SocietyWatch
Ninth Circuit Court attempts coup d’état
The Ninth Circuit Court of Appeals committed a dangerous act of judicial overreach on February 9. After the states of Washington and Minnesota sued United States President Donald Trump on January 30 for an executive order temporarily restricting the flow of refugees from seven countries known for exporting terrorists, a district court judge struck down the president’s order with a restraining order of his own. The judge barred enforcement of the travel ban anywhere in the U.S. until the Trump administration proves there is an actual threat of terrorists traveling into the country from Iran, Iraq, Libya, Somalia, Syria, Sudan and Yemen.
According to Charles Kurzman, a University of North Carolina sociology professor, 23 percent of Muslim-Americans involved with extremist plots since the September 11 attack on the World Trade Center have had family backgrounds from at least one of the seven countries subject to the travel ban.
Even if the judge’s conclusion were correct, however, his order would still be an act of judicial activism. The courts are constitutionally responsible for ruling whether or not it is legal for a president to temporarily suspend immigration. It is not their responsibility to assume the president’s responsibility for deciding whether a particular threat is real.
“A 1952 federal statute permits the president to suspend the immigration status of any person or group whose entry into the United States might impair public health or safety or national security,” wrote Judge Andrew Napolitano for Reason. “Trump exercised that authority in accordance with the 1952 law when he signed his January 27 order banning all immigration from the seven named countries” (February 9).
It is undisputed that America’s president has the legal authority to temporarily ban certain immigrants from entering the country in the face of a national security threat.

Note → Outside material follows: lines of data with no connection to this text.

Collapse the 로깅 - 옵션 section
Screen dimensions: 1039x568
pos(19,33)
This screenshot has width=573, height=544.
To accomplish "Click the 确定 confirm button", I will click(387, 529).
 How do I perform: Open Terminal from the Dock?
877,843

In fact, President Trump’s six predecessors, including Barack Obama, also used their power to temporarily ban certain groups of immigrants from entering the country. What is really at stake here is who decides which immigrants pose a national security threat. Is it the U.S. president, who receives a daily security briefing and is in charge of enforcing laws? Or is it any federal judge who thinks the president’s assessment is flawed?
The recent ruling by the Ninth Circuit is a judicial coup d’état against the executive branch’s constitutional authority to conduct foreign policy.

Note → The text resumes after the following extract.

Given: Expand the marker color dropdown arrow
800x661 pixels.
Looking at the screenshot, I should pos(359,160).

U.S. economic freedom hits historic low
The United States is no longer among the world’s top 15 freest economies. According to an annual index released by the Heritage Foundation on February 15, the U.S. has fallen from being the sixth-freest economy in the world when Barack Obama took office in 2009 to being the 17th-freest today.
America’s economic freedom score for 2017 was 75.1 out of 100—its lowest level since the Heritage Foundation started ranking economies in 1995. America now ranks behind Chile, Estonia, Hong Kong, Singapore and the United Arab Emirates.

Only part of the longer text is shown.